▶ _Task to complete_: The answer is an exact copy of the lines from the one with "Open the More menu" to the end of the listing below, pictures left out.

▶ _Records to process_:
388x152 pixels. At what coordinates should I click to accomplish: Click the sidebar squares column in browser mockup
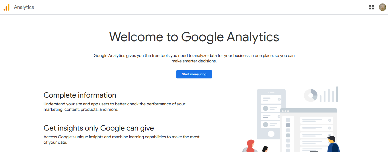(x=288, y=135)
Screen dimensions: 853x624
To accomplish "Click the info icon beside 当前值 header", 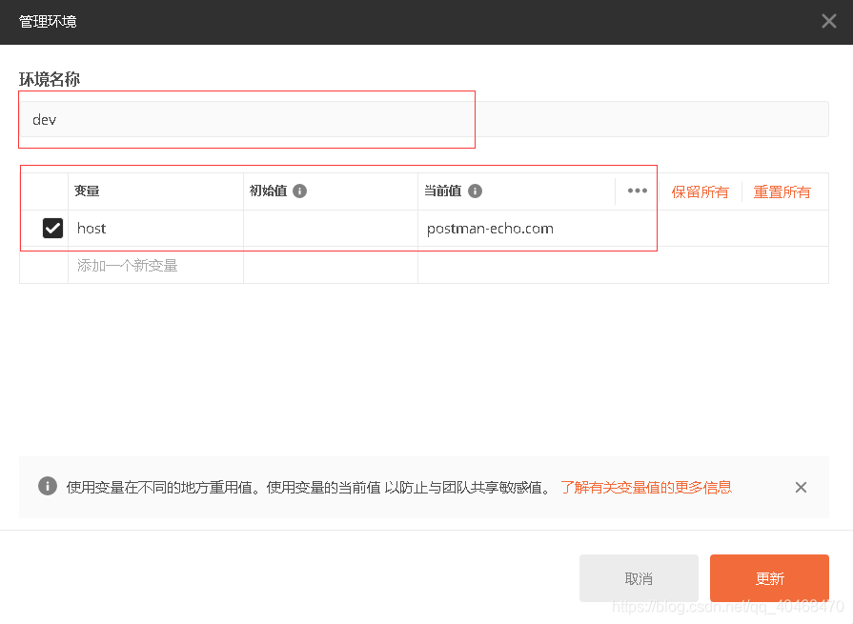I will [x=475, y=191].
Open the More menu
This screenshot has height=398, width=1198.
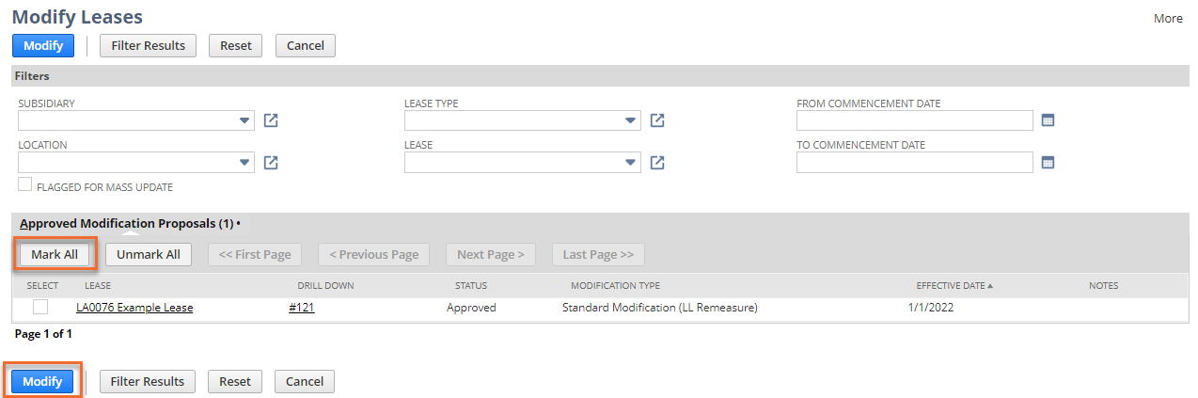(x=1168, y=18)
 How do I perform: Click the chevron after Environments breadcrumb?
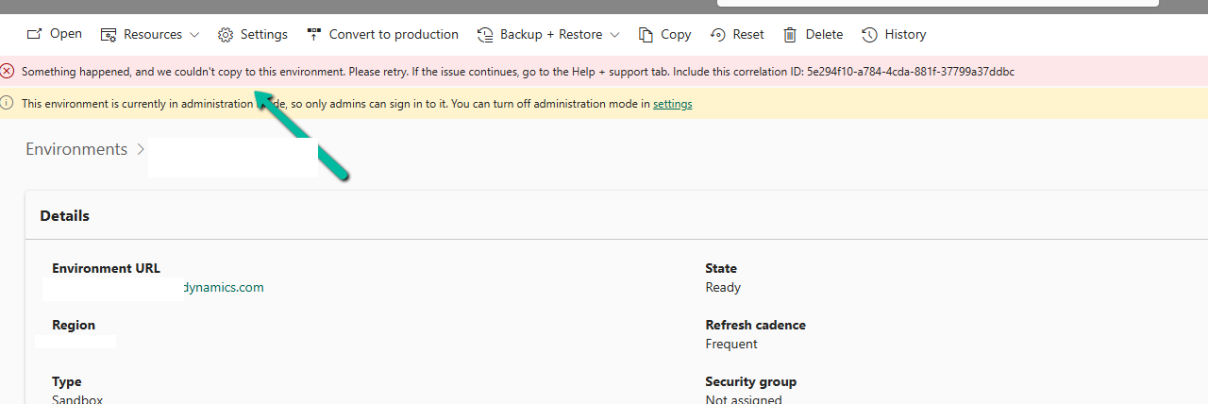click(x=141, y=149)
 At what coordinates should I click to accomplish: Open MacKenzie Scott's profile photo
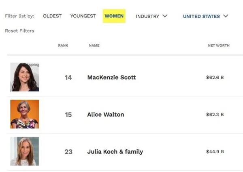[25, 77]
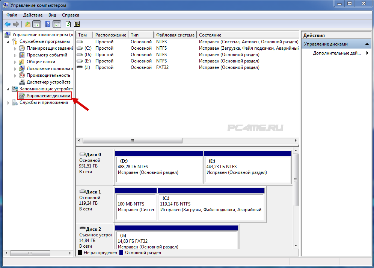The width and height of the screenshot is (374, 268).
Task: Select Диспетчер устройств in the tree
Action: click(48, 82)
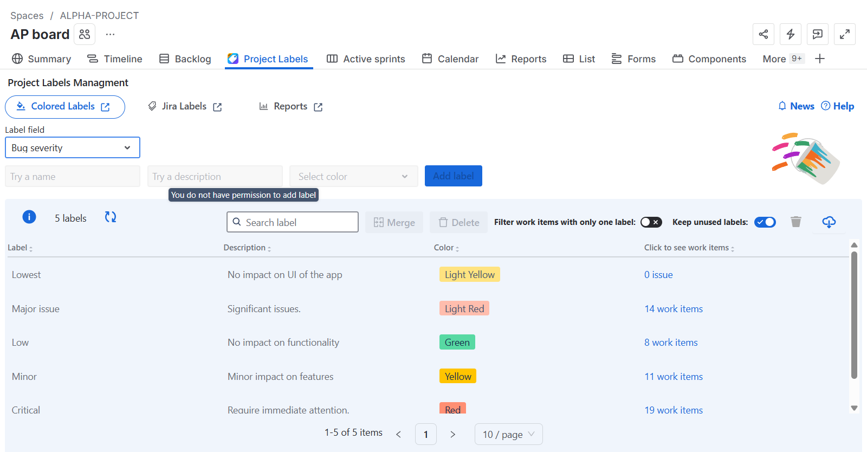Viewport: 867px width, 452px height.
Task: Click the Light Red color tag
Action: [464, 308]
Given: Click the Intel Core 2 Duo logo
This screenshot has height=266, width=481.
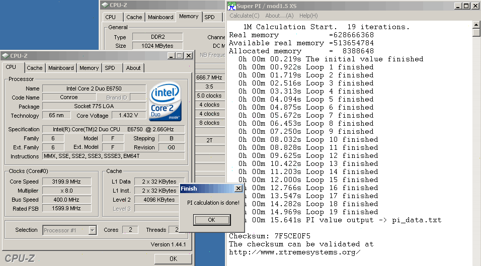Looking at the screenshot, I should pyautogui.click(x=165, y=103).
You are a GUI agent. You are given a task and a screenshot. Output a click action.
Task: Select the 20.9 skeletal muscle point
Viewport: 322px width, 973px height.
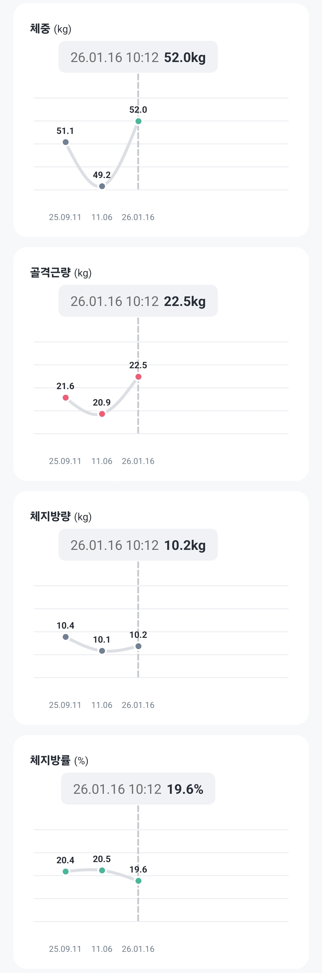(102, 414)
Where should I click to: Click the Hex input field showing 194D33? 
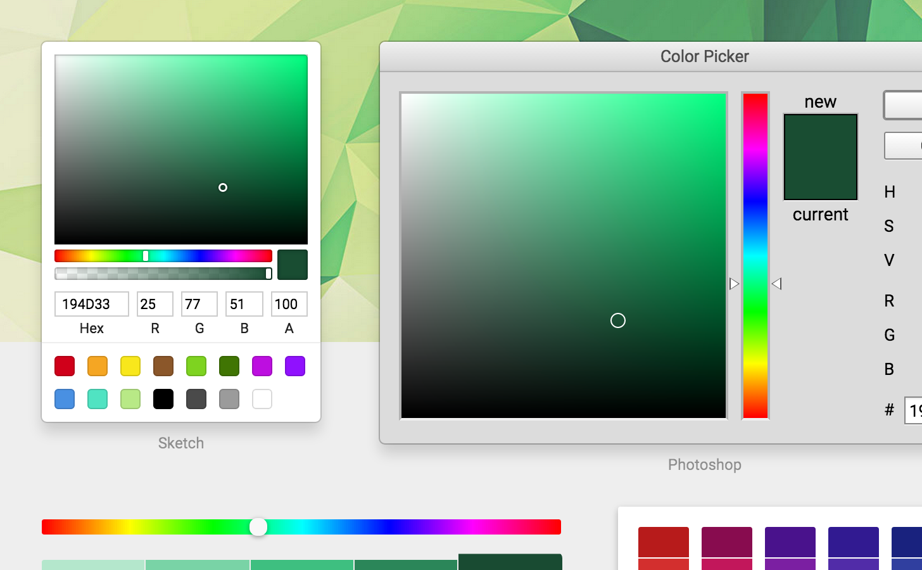tap(92, 304)
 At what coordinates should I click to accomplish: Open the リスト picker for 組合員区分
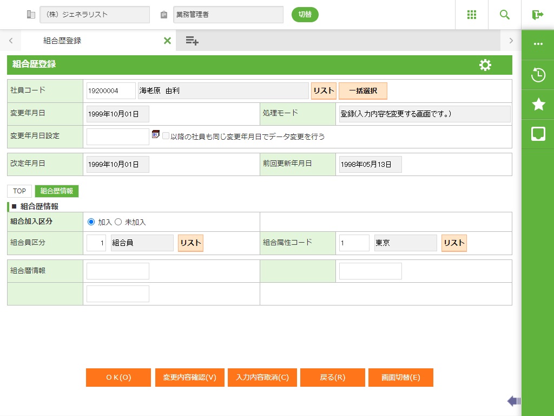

▶ _Answer box_:
Open the More menu
This screenshot has height=398, width=1198.
(x=1168, y=18)
 How do I perform: Click the chevron after Environments breadcrumb?
click(x=141, y=149)
 At what coordinates should I click to accomplish: Open MacKenzie Scott's profile photo
[25, 77]
The width and height of the screenshot is (374, 268).
Task: Select Диспетчер устройств in the tree
Action: click(48, 82)
Viewport: 867px width, 452px height.
Task: Click the Light Red color tag
Action: [464, 308]
Given: Click the Intel Core 2 Duo logo
This screenshot has height=266, width=481.
Looking at the screenshot, I should pyautogui.click(x=165, y=103).
You are a GUI agent. You are given a task and a screenshot. Output a click action.
Task: Select the 20.9 skeletal muscle point
Viewport: 322px width, 973px height.
(102, 414)
Where should I click to: Click the Hex input field showing 194D33? 
tap(92, 304)
 At what coordinates should I click to accomplish: Open the リスト picker for 組合員区分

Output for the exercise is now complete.